The task: Reproduce the kernel mailing-list message below word for word, from its first line to its last.

Passage to read:
[<prev] [next>] [<thread-prev] [thread-next>] [day] [month] [year] [list]
Message-ID: <24f504b5-afa2-43db-9655-3a42fd46108f@lucifer.local>
Date: Mon, 9 Jun 2025 12:45:18 +0100
From: Lorenzo Stoakes <lorenzo.stoakes@...cle.com>
To: Pedro Falcato <pfalcato@...e.de>
Cc: Andrew Morton <akpm@...ux-foundation.org>,
Alexander Viro <viro@...iv.linux.org.uk>,
Christian Brauner <brauner@...nel.org>, Jan Kara <jack@...e.cz>,
"Liam R . Howlett" <Liam.Howlett@...cle.com>,
Vlastimil Babka <vbabka@...e.cz>, Jann Horn <jannh@...gle.com>,
linux-fsdevel@...r.kernel.org, linux-kernel@...r.kernel.org,
linux-mm@...ck.org
Subject: Re: [PATCH] mm: add mmap_prepare() compatibility layer for nested
file systems
On Mon, Jun 09, 2025 at 12:35:40PM +0100, Pedro Falcato wrote:
> On Mon, Jun 09, 2025 at 10:24:13AM +0100, Lorenzo Stoakes wrote:
> > Nested file systems, that is those which invoke call_mmap() within their
> > own f_op->mmap() handlers, may encounter underlying file systems which
> > provide the f_op->mmap_prepare() hook introduced by commit
> > c84bf6dd2b83 ("mm: introduce new .mmap_prepare() file callback").

Given data:
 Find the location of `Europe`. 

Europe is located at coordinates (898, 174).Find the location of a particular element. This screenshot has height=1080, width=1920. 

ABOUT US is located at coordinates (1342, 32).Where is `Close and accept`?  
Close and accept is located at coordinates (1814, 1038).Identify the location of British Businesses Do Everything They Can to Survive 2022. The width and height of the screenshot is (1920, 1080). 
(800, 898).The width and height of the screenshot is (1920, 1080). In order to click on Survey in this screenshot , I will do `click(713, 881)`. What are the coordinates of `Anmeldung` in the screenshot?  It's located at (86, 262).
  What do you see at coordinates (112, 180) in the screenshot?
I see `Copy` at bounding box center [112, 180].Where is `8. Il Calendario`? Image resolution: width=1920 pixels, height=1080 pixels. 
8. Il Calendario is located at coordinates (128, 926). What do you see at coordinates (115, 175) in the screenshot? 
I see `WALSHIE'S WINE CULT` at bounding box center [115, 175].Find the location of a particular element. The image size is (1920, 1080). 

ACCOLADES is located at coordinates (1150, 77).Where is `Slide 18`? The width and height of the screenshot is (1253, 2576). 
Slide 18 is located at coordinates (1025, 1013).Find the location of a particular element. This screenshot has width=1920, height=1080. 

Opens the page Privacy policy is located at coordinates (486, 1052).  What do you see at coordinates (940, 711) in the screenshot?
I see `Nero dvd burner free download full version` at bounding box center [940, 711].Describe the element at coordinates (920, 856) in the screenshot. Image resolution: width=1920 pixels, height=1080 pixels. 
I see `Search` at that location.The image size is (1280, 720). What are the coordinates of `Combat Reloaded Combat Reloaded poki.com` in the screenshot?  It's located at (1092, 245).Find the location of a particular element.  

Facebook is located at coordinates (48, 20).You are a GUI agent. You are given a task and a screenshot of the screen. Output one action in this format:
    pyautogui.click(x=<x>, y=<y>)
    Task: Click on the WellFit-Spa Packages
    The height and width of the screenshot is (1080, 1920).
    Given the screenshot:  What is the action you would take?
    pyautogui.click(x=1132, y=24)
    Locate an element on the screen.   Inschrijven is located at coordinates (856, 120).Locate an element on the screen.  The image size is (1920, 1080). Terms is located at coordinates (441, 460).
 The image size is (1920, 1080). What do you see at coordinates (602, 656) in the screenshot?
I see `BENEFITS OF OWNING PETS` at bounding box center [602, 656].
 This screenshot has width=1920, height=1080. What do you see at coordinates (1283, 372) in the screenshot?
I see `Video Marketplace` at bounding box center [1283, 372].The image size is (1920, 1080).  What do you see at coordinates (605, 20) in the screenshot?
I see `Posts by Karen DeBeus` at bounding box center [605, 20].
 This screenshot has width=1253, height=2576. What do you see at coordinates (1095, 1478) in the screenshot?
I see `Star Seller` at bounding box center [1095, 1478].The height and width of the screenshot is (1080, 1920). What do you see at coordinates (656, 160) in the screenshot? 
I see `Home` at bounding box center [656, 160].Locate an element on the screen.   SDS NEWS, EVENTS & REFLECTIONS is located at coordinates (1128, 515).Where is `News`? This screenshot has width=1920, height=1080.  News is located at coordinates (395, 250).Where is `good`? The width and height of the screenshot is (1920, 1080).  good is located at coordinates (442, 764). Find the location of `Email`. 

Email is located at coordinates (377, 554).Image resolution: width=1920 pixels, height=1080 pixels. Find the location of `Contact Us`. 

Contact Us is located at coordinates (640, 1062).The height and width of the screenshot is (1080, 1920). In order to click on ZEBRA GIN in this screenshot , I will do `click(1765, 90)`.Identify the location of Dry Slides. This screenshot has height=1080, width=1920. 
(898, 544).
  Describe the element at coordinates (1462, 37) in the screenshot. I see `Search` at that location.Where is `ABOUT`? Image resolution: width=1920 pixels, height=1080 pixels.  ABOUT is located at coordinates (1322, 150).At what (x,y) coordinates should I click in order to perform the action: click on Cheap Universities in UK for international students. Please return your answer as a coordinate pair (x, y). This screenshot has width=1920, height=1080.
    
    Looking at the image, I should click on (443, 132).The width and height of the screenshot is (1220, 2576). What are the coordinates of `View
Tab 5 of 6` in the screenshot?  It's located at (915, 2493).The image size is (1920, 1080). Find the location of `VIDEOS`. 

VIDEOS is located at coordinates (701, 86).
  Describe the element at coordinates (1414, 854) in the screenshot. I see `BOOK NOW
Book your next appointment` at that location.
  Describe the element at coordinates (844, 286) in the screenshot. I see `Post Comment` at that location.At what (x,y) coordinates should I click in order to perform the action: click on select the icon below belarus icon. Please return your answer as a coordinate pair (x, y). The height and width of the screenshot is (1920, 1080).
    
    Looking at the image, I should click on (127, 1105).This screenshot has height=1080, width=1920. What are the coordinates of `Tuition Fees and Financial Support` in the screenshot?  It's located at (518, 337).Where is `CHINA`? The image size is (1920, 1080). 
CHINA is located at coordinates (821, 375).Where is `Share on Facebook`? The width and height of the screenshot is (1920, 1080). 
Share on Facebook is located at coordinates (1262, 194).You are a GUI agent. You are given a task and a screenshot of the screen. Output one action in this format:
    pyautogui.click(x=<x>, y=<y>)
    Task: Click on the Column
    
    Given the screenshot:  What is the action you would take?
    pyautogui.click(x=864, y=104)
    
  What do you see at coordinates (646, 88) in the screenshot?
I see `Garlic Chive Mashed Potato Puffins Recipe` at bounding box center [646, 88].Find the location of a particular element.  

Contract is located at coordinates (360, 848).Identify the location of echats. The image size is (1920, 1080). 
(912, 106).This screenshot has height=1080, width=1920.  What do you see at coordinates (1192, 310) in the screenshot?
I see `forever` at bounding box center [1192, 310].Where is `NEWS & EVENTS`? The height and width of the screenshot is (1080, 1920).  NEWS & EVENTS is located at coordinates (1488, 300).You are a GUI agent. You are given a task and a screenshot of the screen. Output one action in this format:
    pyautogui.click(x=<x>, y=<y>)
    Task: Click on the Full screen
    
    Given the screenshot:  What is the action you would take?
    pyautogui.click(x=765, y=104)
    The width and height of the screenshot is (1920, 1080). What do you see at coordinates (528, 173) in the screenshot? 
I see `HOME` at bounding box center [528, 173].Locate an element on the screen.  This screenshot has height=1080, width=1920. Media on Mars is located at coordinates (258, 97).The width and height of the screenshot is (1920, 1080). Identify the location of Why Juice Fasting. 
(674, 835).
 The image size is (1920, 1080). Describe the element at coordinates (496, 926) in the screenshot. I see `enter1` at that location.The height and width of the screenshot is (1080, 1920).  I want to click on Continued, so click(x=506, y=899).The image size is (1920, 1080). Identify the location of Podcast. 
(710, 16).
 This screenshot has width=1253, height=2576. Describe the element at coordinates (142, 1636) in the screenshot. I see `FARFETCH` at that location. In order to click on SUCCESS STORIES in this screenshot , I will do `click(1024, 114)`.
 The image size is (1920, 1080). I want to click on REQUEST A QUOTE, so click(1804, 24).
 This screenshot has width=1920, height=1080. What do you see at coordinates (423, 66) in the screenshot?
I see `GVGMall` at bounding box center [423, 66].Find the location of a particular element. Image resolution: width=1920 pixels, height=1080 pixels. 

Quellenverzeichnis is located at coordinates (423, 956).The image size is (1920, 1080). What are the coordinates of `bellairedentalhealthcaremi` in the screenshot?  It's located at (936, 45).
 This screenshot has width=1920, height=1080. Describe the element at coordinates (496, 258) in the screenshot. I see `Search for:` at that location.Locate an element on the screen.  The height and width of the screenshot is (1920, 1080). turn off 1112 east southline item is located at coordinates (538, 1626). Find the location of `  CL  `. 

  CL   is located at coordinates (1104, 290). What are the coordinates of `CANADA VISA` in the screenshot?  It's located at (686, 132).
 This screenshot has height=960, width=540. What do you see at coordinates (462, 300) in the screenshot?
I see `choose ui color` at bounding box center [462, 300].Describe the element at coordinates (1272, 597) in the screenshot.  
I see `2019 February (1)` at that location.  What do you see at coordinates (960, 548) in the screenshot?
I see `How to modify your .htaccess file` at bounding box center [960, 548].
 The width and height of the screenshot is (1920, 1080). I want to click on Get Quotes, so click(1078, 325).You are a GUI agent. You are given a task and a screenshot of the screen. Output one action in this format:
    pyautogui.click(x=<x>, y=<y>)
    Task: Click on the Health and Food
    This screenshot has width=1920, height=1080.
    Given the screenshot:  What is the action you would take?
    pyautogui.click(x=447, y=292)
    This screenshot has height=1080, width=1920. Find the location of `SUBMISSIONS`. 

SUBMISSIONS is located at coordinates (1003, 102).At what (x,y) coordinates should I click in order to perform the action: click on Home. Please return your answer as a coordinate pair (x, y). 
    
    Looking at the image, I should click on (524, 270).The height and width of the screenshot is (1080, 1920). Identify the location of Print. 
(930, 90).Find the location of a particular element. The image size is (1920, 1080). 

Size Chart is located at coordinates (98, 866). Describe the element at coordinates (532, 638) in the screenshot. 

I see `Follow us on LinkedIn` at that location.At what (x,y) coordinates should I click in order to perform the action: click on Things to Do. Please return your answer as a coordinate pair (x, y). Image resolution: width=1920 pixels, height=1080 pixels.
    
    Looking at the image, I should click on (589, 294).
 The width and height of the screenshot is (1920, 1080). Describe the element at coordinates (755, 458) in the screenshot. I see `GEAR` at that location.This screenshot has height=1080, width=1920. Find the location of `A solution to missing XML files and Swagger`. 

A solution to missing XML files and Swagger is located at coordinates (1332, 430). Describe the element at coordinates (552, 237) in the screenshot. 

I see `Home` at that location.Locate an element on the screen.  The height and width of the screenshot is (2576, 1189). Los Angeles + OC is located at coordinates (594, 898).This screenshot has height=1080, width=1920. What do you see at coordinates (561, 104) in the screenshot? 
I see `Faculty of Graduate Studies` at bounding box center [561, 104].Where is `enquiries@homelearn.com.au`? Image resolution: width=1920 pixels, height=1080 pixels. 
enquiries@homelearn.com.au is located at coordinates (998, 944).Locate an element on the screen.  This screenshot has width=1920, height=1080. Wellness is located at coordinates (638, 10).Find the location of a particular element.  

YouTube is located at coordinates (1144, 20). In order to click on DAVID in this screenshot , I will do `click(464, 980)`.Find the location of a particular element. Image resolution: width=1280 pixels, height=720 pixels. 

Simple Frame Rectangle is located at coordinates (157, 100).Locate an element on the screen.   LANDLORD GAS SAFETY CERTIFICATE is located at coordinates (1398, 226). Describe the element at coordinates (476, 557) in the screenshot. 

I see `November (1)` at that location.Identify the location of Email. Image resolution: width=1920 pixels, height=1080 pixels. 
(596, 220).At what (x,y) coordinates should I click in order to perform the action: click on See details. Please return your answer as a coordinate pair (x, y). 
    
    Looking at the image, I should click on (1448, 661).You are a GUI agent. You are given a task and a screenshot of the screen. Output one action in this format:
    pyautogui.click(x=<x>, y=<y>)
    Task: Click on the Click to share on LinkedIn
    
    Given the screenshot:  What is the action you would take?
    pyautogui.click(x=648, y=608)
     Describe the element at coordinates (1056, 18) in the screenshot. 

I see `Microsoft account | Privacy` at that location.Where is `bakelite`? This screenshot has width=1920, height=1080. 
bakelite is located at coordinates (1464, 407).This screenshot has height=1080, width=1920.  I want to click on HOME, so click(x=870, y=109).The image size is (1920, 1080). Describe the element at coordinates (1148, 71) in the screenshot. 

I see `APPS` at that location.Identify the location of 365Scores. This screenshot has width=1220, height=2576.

Task response:
[<prev] [next>] [<thread-prev] [thread-next>] [day] [month] [year] [list]
Message-ID: <24f504b5-afa2-43db-9655-3a42fd46108f@lucifer.local>
Date: Mon, 9 Jun 2025 12:45:18 +0100
From: Lorenzo Stoakes <lorenzo.stoakes@...cle.com>
To: Pedro Falcato <pfalcato@...e.de>
Cc: Andrew Morton <akpm@...ux-foundation.org>,
Alexander Viro <viro@...iv.linux.org.uk>,
Christian Brauner <brauner@...nel.org>, Jan Kara <jack@...e.cz>,
"Liam R . Howlett" <Liam.Howlett@...cle.com>,
Vlastimil Babka <vbabka@...e.cz>, Jann Horn <jannh@...gle.com>,
linux-fsdevel@...r.kernel.org, linux-kernel@...r.kernel.org,
linux-mm@...ck.org
Subject: Re: [PATCH] mm: add mmap_prepare() compatibility layer for nested
file systems
On Mon, Jun 09, 2025 at 12:35:40PM +0100, Pedro Falcato wrote:
> On Mon, Jun 09, 2025 at 10:24:13AM +0100, Lorenzo Stoakes wrote:
> > Nested file systems, that is those which invoke call_mmap() within their
> > own f_op->mmap() handlers, may encounter underlying file systems which
> > provide the f_op->mmap_prepare() hook introduced by commit
> > c84bf6dd2b83 ("mm: introduce new .mmap_prepare() file callback").